We finally reached The Torridon, our last hotel on the 500, the very hotel that kick started the idea of this trip for us when I was inspired by the photo of a friend of their floor to ceiling whisky collection. It looked like Mecca for Hubby. We arrived to all its turreted glory, happy in the thought of having the chance of two nights in one place. Packing & unpacking is our least favourite part of a road trip, especially as we don’t know how to travel light.

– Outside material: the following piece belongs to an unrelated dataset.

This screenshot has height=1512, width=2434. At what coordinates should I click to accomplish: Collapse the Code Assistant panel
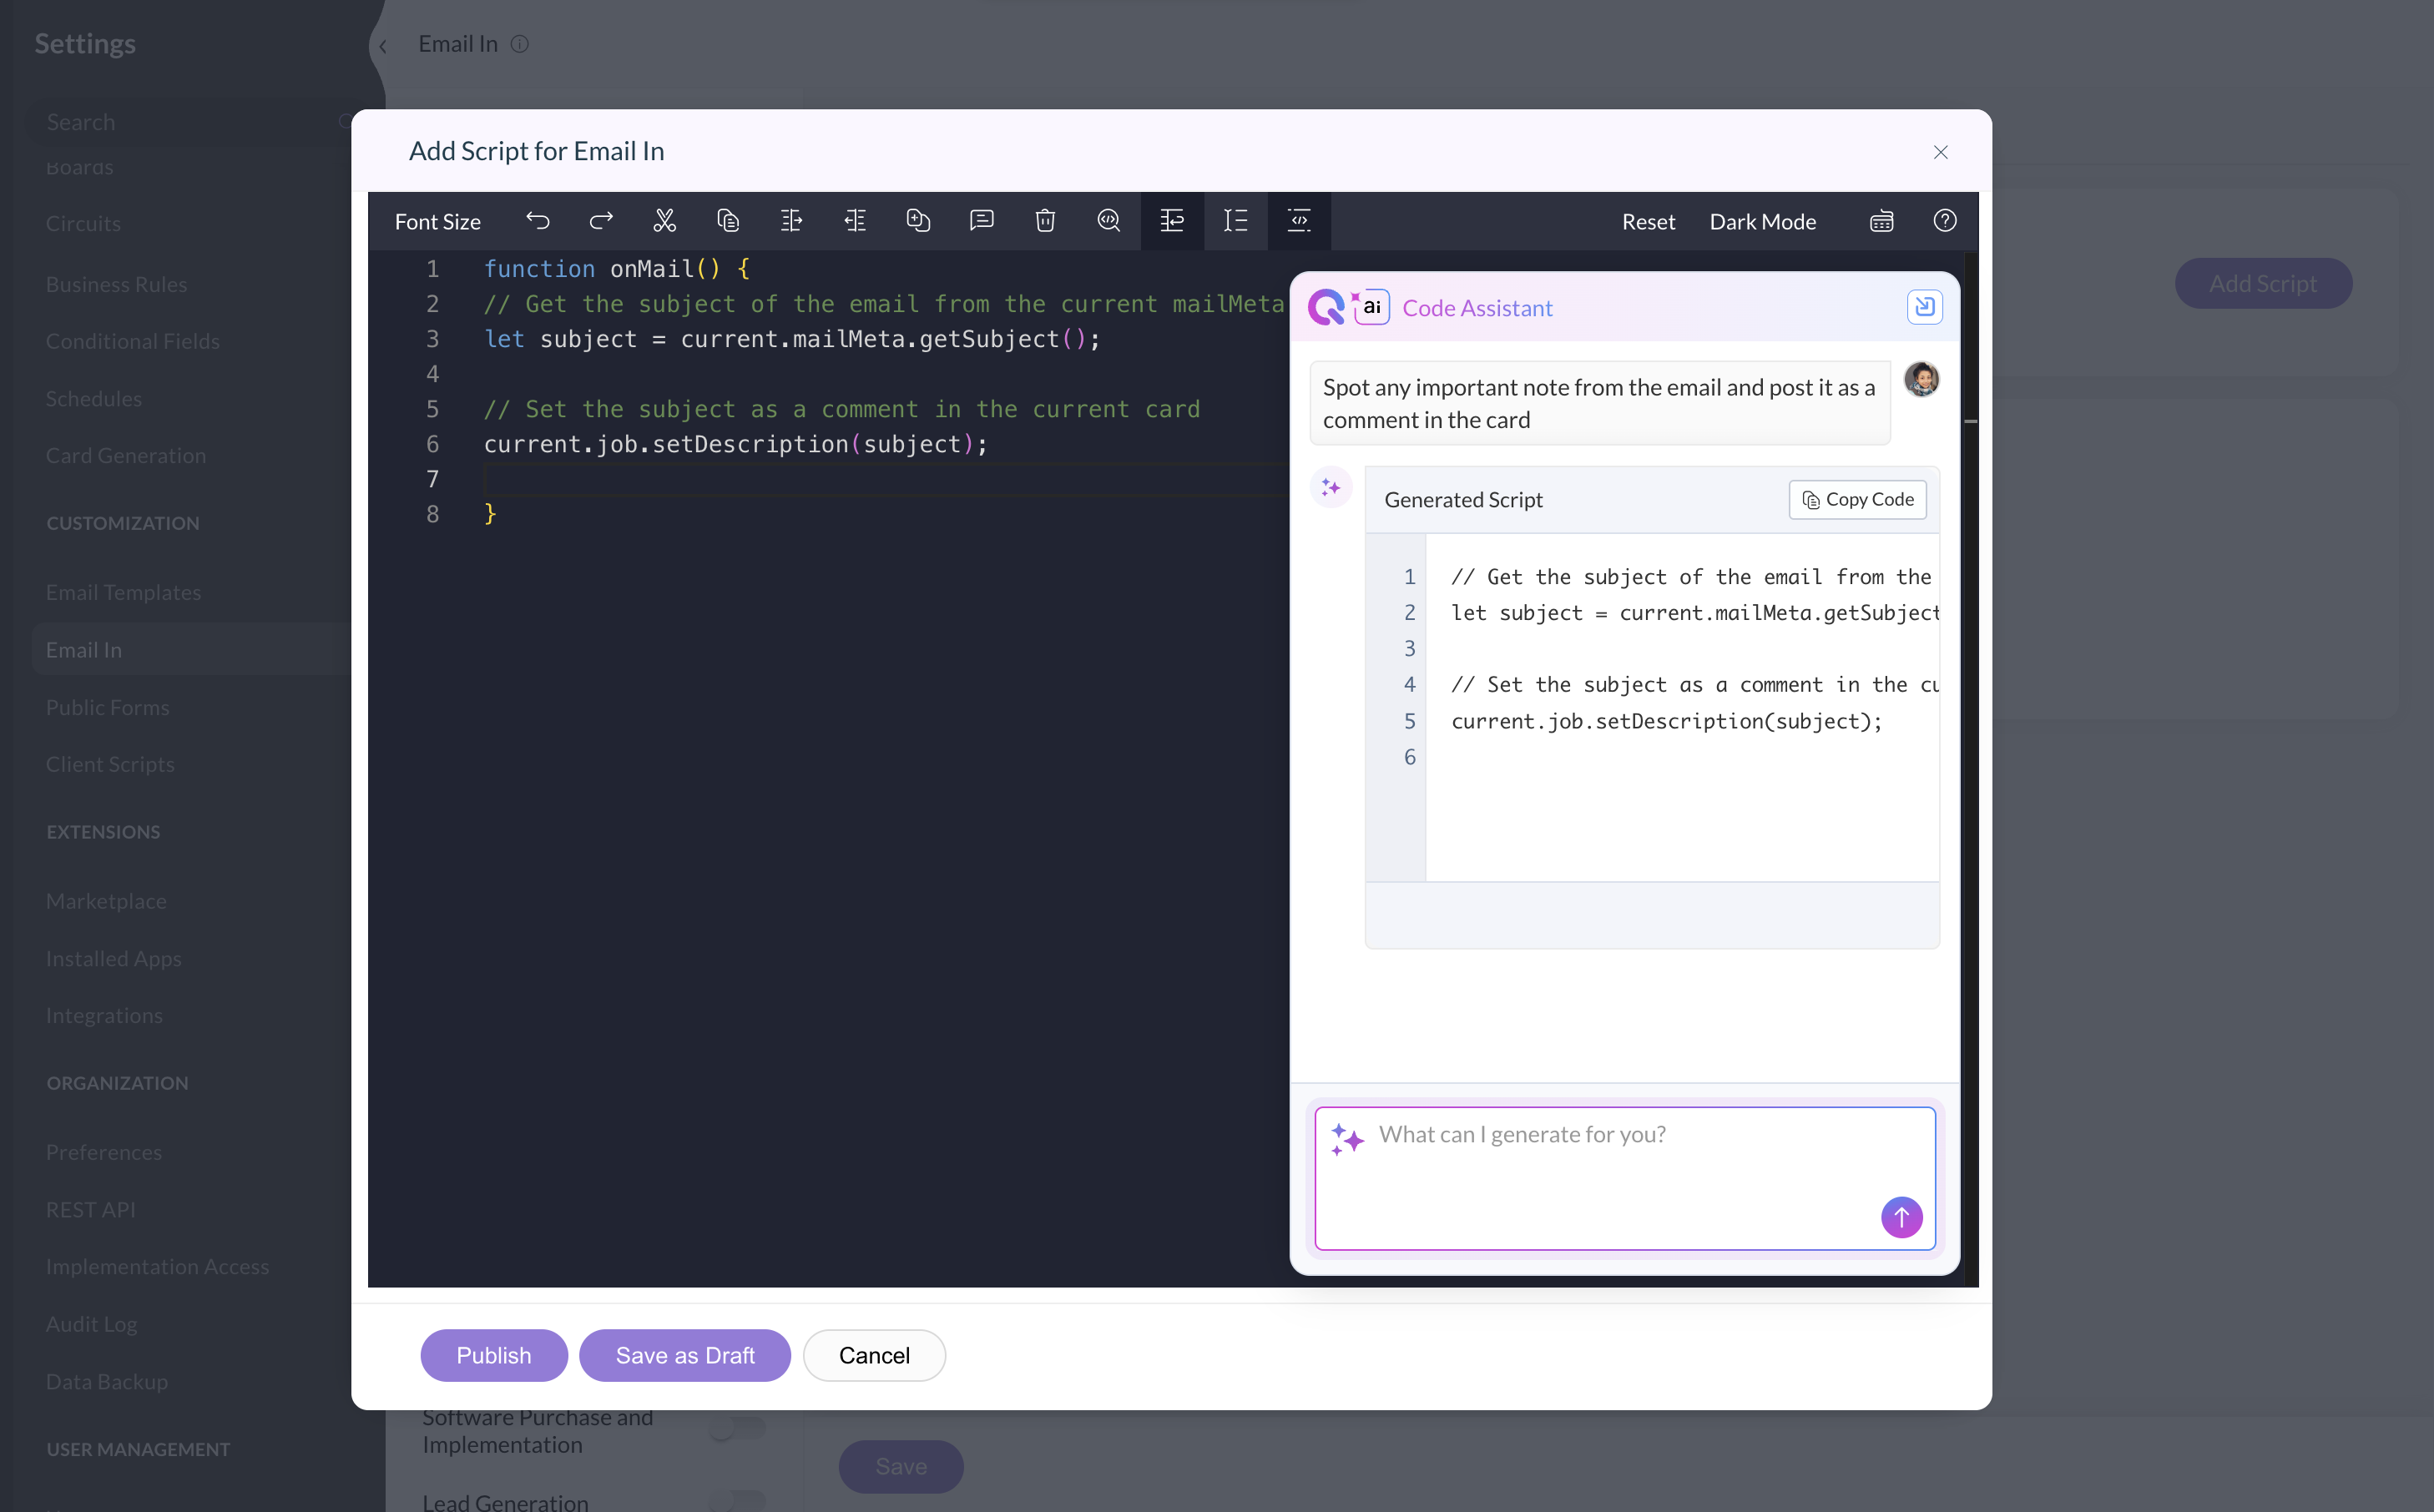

We dined at the local inn that evening & were more than pleasantly surprised to find some great live music. It was just a chap & a few guitars doing covers but putting his own stamp on each tune. He did an incredible rendition of Romeo and Juliet that I will always remember. Music is transportive so we settled in for the night, Hubby accompanied by a whisky or two…or maybe more.

Day Six

We had a rare opportunity to explore the local area. We set our heart on getting some height so on went the walking gear, & off we went in search of a Golden Eagle in the Beinn Eighe range. We didn’t have the best of starts, finding the visitor centre closed, but found a mountain walk that would give us some views. We weren’t disappointed & the weather was kind. The eagles less so, nowhere to be seen. Although finding a stag later on our journey back more than made up for it. We had lunch in a cute little cafe called the WhistleStop, soon to be no more. Then it was back to the Hotel to relax & enjoy its comforts. It was a hot chocolate kind of an afternoon! We read a little & had a doze. You know the sort of afternoon I mean.

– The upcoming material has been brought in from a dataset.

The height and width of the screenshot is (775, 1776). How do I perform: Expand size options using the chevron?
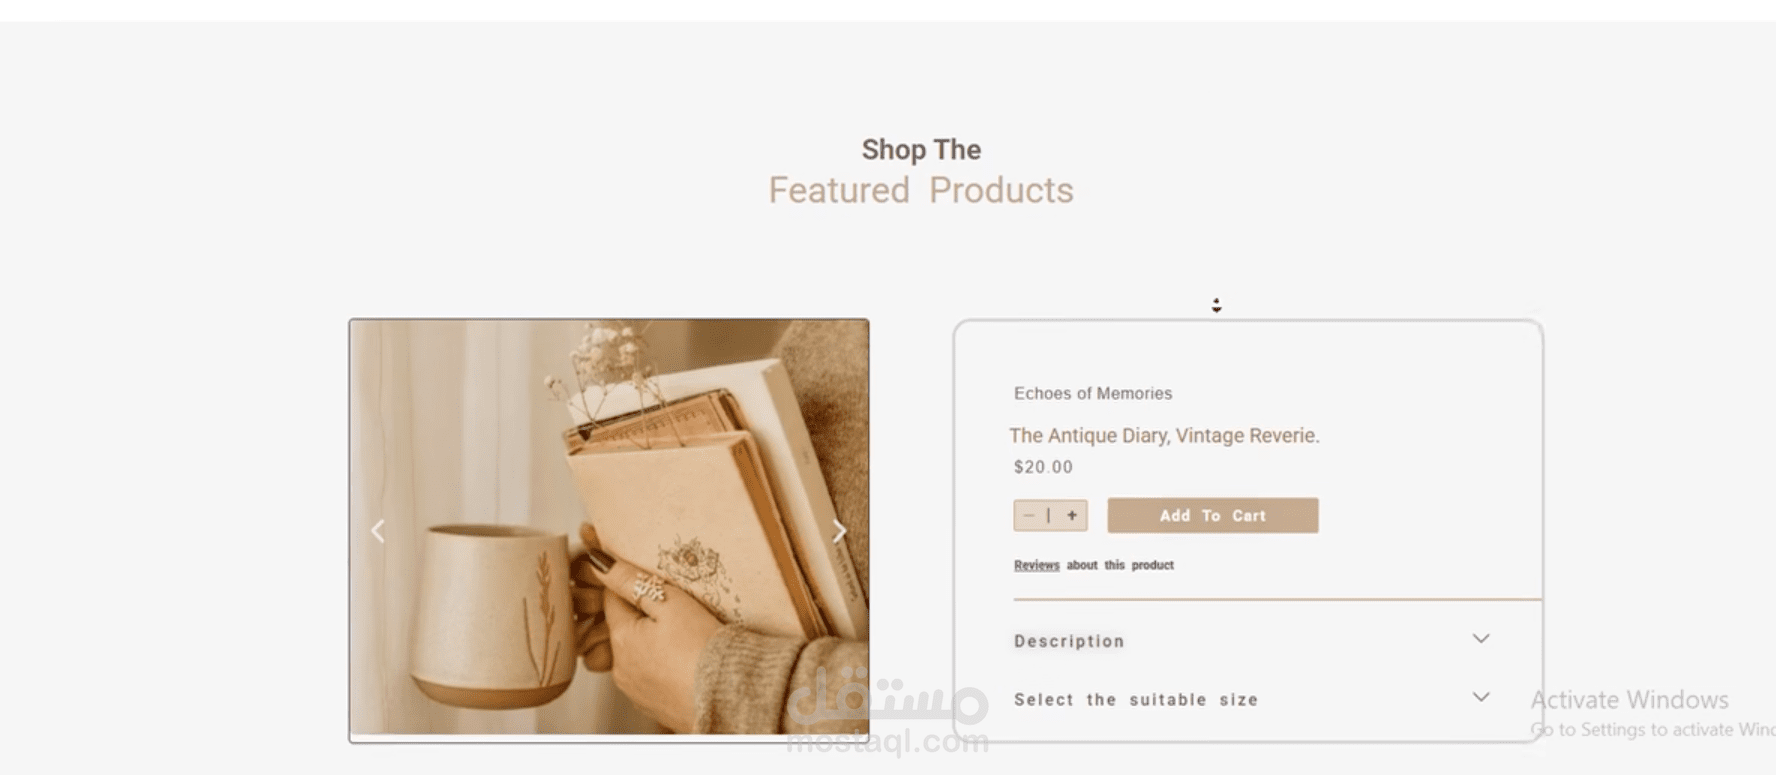[1481, 696]
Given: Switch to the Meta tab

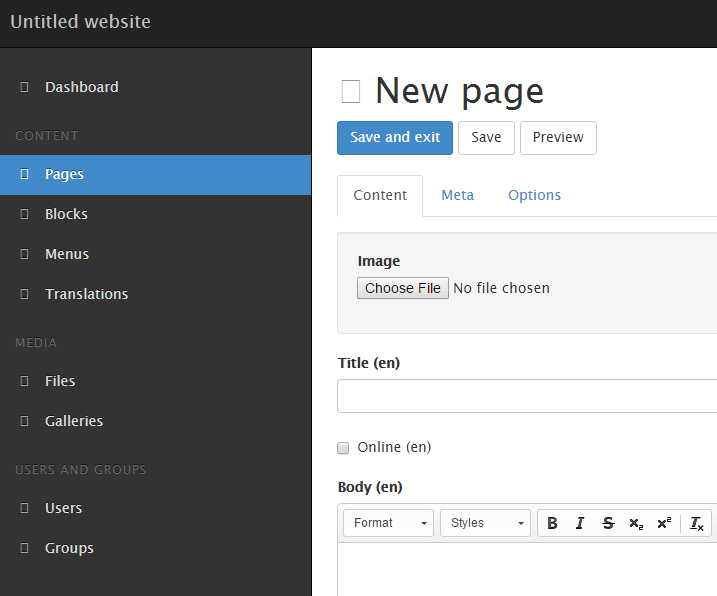Looking at the screenshot, I should [458, 195].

We had a wonderful dinner in the 1887 hotel restaurant. It was fine dining Scottish style. It’s a small hotel with only 18 rooms so the guests are friendly and there was lots of chatting. And whisky drinking on Hubby’s part (there’s a theme here).

Day Seven

We fuelled on a decent Scottish breakfast (more tattie scones) & were on the road again. This was our final coastline stretch that travelled west along Loch Torridon then south down to Applecross. It was just before this point that we hit our own 500-mile marker. This was just a few miles before we took on Bealach na ba, a very steep overpass that culminated in a hairpin descent down to Loch Kishom. It was a slightly nervy drive as our turbo was omitting a rather unpleasant burning smell. It wouldn’t have been a fun place to breakdown. We took respite at the bottom to let the engine cool & have a coffee & cake.

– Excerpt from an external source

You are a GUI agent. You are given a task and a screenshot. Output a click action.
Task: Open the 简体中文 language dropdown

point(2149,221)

Our final miles took us back across to Inverness, a very easy road just above the Stratchconon Forest. I ensured we popped into the Glen Ord Distillery, home of the Singleton whisky. The name has nothing to do with the Singleton family name, it’s really based on words that denotes it’s a single malt. What we also learned is that the Singleton of Dufftown (that you find in supermarkets) is for a British market, Hubby really hates it. They ship the better whisky for the European & Asian markets which Hubby was much more enamoured with. A few purchases later & we were ready for the finish line. We crossed the Inverness bridge with pride & 580miles under our belt. We didn’t stop & continued on down to Perth via a short stop for Fish and Chips in Aviemore.

Day Eight

There was a special reason for staying in Perth as I had my heart set on visiting Scone Palace. I have for some years wanted to see the original Dido Elizabeth Murray painting, subject of the film ‘Belle’. This was a visit of indulgence & I was blessed to see it early on a Monday morning, meaning I had some quiet time with the painting. No photos allowed, just memories. We had a wander around the grounds, we took on the maze, we got photo bombed by an albino peacock. Our visit ended at a cafe with a plethora of baked treats. One ploughman’s, a tea for two, and two home-made biscuits later, we very reluctantly set off.

The End of the Road

NC500 is definitely related to our Route 66 trip, but more like a distant cousin, several times removed. Just as incredible, astonishing & somewhat overwhelming. So that’s us done.
One route with;
Two drivers
Three stags
Four hotels
Five bottles of whisky
Six official days

And you know what? It was a good reminder to move forward and not focus too much on that rear-view mirror!